Quelle:
◆ ◆ ◆

Fremde in der Stadt. Ordnungen, Repräsentationen und Praktiken (13.–15. Jh.)
Zum zweiten Mal richtete das Teilprojekt C2 „Ordnungen der Bilder. Repräsentation von Fremdheit und Armut in Kunst und visueller Kultur Italiens (13.–16. Jh.)“ des Trierer SFB 600 eine internationale Tagung aus. Der Projektleiter Gerhard Wolf und seine Mitarbeiter Peter Bell und Dirk Suckow hatten Kunsthistoriker, Historiker und Literaturwissenschaftler in das Rheinische Landesmuseum Trier geladen, um Strategien der Inklusion und Exklusion von Fremden in den italienischen Städten des Spätmittelalters zu untersuchen. Neben den im Umgang mit den Fremden sich herausbildenden sozialen und politischen Ordnungssystemen war es das komplexe Wechselspiel von Repräsentationen und sozialen Praktiken, das die Diskussion bestimmte. Die Mehrheit der Beiträge nahm die durch Quellen gut erschlossenen Städte Florenz, Rom und Venedig in den Blick, während der Westen und Norden Europas, aber auch kleinere italienische Kommunen am Rande vertreten waren.
Mit der Frage nach den Rändern und Zentren setzte denn auch die Tagung ein. Monika E. Mueller (Tübingen) untersuchte Konsolfiguren der Basilika San Nicola in Bari und des Doms San Corrado in Molfetta, sei doch die kaum einsehbare Konsolplastik prädestiniert, Randgruppen zu zeigen, die in der apulischen Gesellschaft stets gegenwärtig waren. Während am Außenbau von San Nicola Anfang des 12. Jahrhunderts Ritterköpfe am südlichen Langhaus von Sarazenen im Norden getrennt waren, treten in der Jahrhundertmitte im Kircheninneren Turbanträger zusammen mit Monstern, Tieren und antikisierenden Masken auf, die das Fremde als Gegenbild der eigenen Ordnung zeigen. Im 15. Jahrhundert verbinden einzelne Konsolen dann „negroide“ Züge mit solchen, die Sarazenen kennzeichnen, zu einem aus Versatzstücken komponierten Bild der Barbarei. Diese These der reinen Negativform warf Fragen nach der Interpretation von Fremdbildern auf. Ob die Ordnung der Bilder die gesellschaftliche Ordnung abbilde, wurde ebenso diskutiert, wie die Rolle der Bildtradition, die in Apulien besonders stark auf die Antike rekurriert.
Die Historikerin Marisa Costa (Lissabon) nahm mit Portugal eine weitere Randregion Europas in den Blick, die ähnlich wie Apulien Pilger, Kaufleute und Kreuzritter aus ganz Europa anzog. Viele dieser Fremden ließen sich in dem am äußersten Rand der bekannten Welt gelegenen Landstrich nieder, was nicht zuletzt der im 12. und 13. Jahrhundert wachsenden wirtschaftlichen Bedeutung des jungen Königreiches und seiner ökonomisch wie strategisch günstigen Lage zwischen Atlantik und Mittelmeer geschuldet war. In einer solchen multiethnischen Gesellschaft sind es nicht Feindbilder, sondern Formen des Zusammenlebens und der nachgerade alltägliche Umgang mit den Fremden, die das Leben in den noch jungen portugiesischen Städten bestimmen.

◆ ◆ ◆

Aufgabe A:
Beantworte anhand des Tagungsberichts diese Fragen:
(i) In welches Museum wurden die Teilnehmer der Tagung eingeladen?
(ii) Welche beiden Kirchen untersuchte Monika E. Mueller?
(iii) Zwischen welchen beiden Meeren lag das Königreich Portugal?
Die Datensätze haben mit dem Tagungsbericht nichts zu tun.

Übungsmaterial:
◆ ◆ ◆

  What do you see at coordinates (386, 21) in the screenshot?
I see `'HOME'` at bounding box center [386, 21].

◆ ◆ ◆

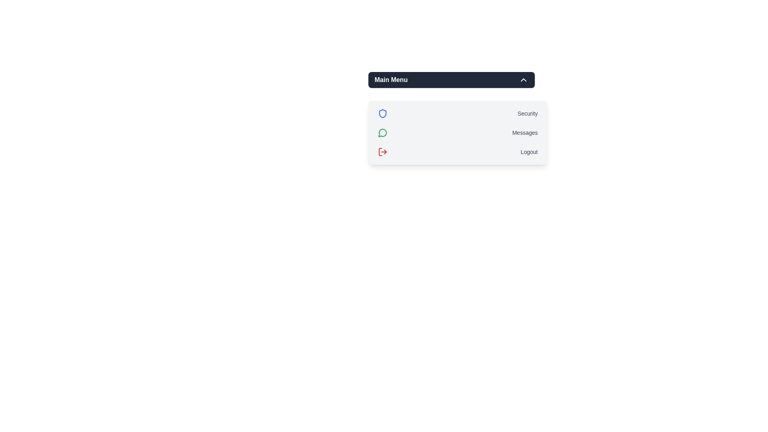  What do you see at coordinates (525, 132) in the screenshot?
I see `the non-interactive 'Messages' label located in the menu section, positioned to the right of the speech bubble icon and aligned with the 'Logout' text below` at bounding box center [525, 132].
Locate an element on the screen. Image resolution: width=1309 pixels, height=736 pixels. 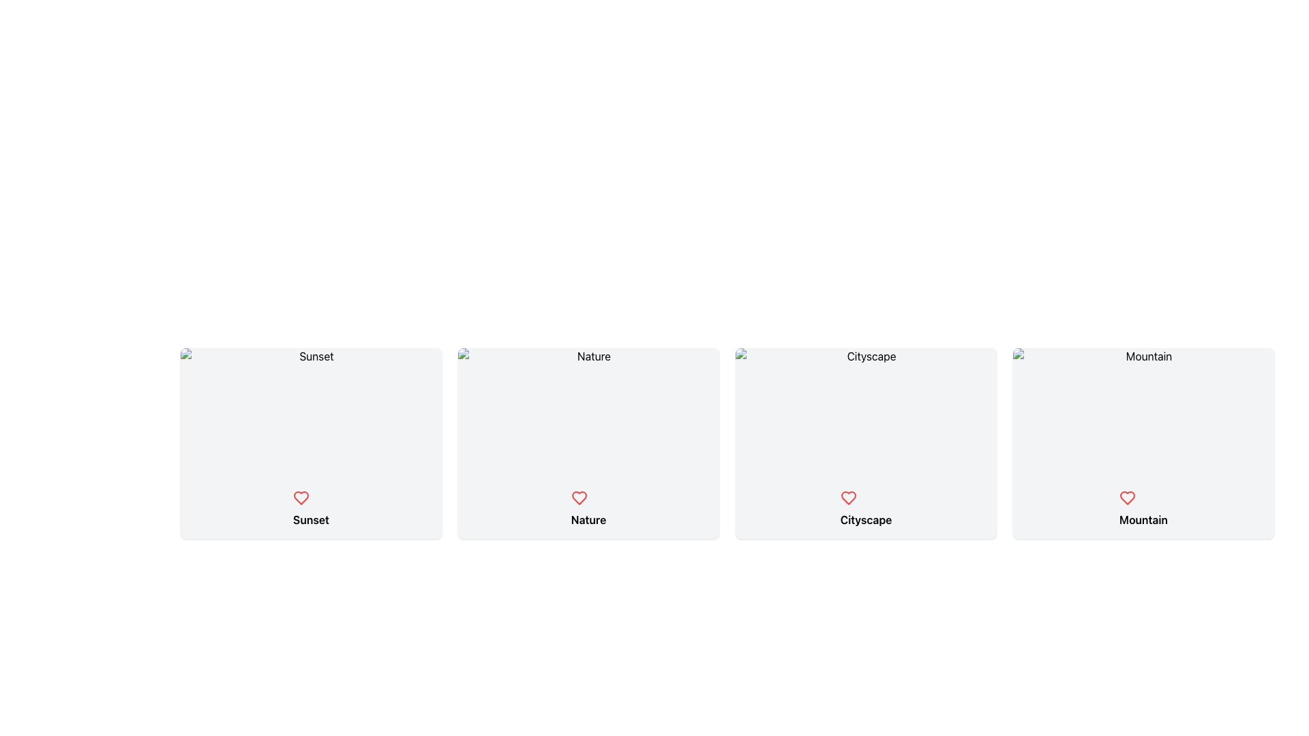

◆ ◆ ◆

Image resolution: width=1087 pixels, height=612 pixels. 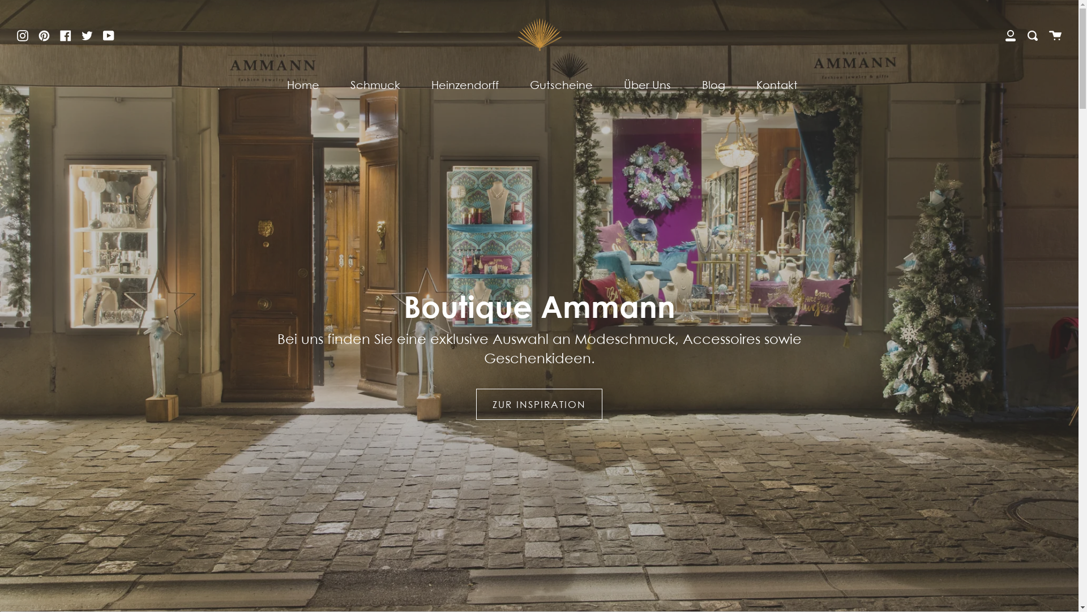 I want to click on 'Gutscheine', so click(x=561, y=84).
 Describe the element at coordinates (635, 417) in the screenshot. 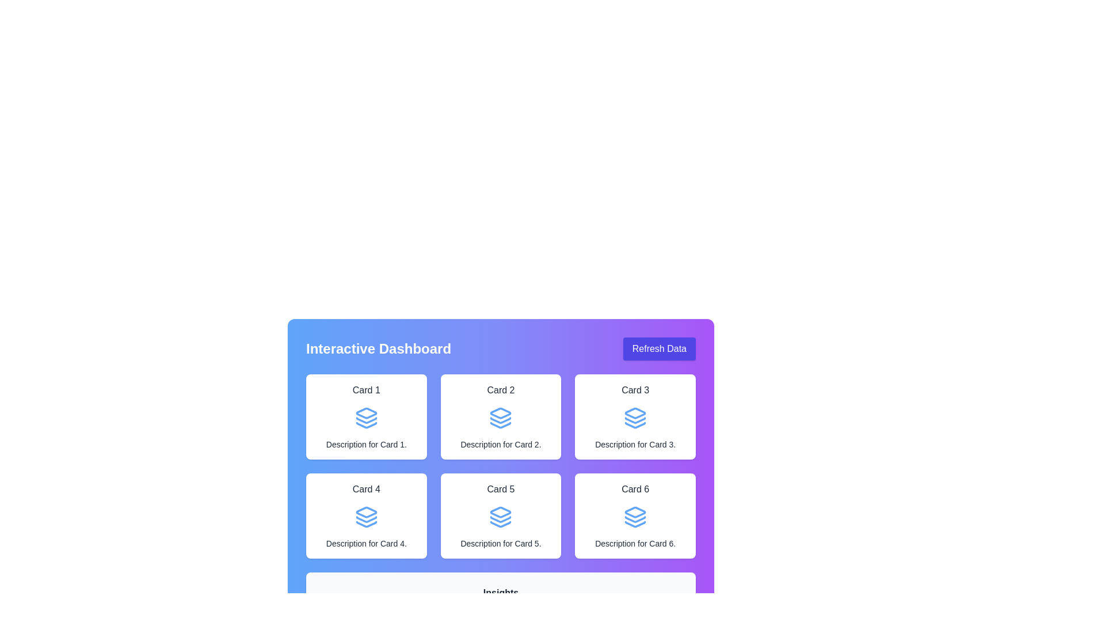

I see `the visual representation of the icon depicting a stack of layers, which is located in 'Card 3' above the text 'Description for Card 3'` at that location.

◆ ◆ ◆

Aufgabe B: Bearbeite in den Datensätzen die Zeilen von der Zeile mit „What do you see at coordinates (525, 132)“ bis einschließlich der Zeile mit „Locate an element“: Ersetze „Image resolution“ durch „Picture size“, und lass alles andere unverändert. Gib nur diese Zeilen aus, ohne die Bilder.

Lösung A:
(i) In das Rheinische Landesmuseum Trier.
(ii) Die Basilika San Nicola in Bari und den Dom San Corrado in Molfetta.
(iii) Zwischen Atlantik und Mittelmeer.

Lösung B:
  What do you see at coordinates (525, 132) in the screenshot?
I see `the non-interactive 'Messages' label located in the menu section, positioned to the right of the speech bubble icon and aligned with the 'Logout' text below` at bounding box center [525, 132].
Locate an element on the screen. Picture size: width=1309 pixels, height=736 pixels. 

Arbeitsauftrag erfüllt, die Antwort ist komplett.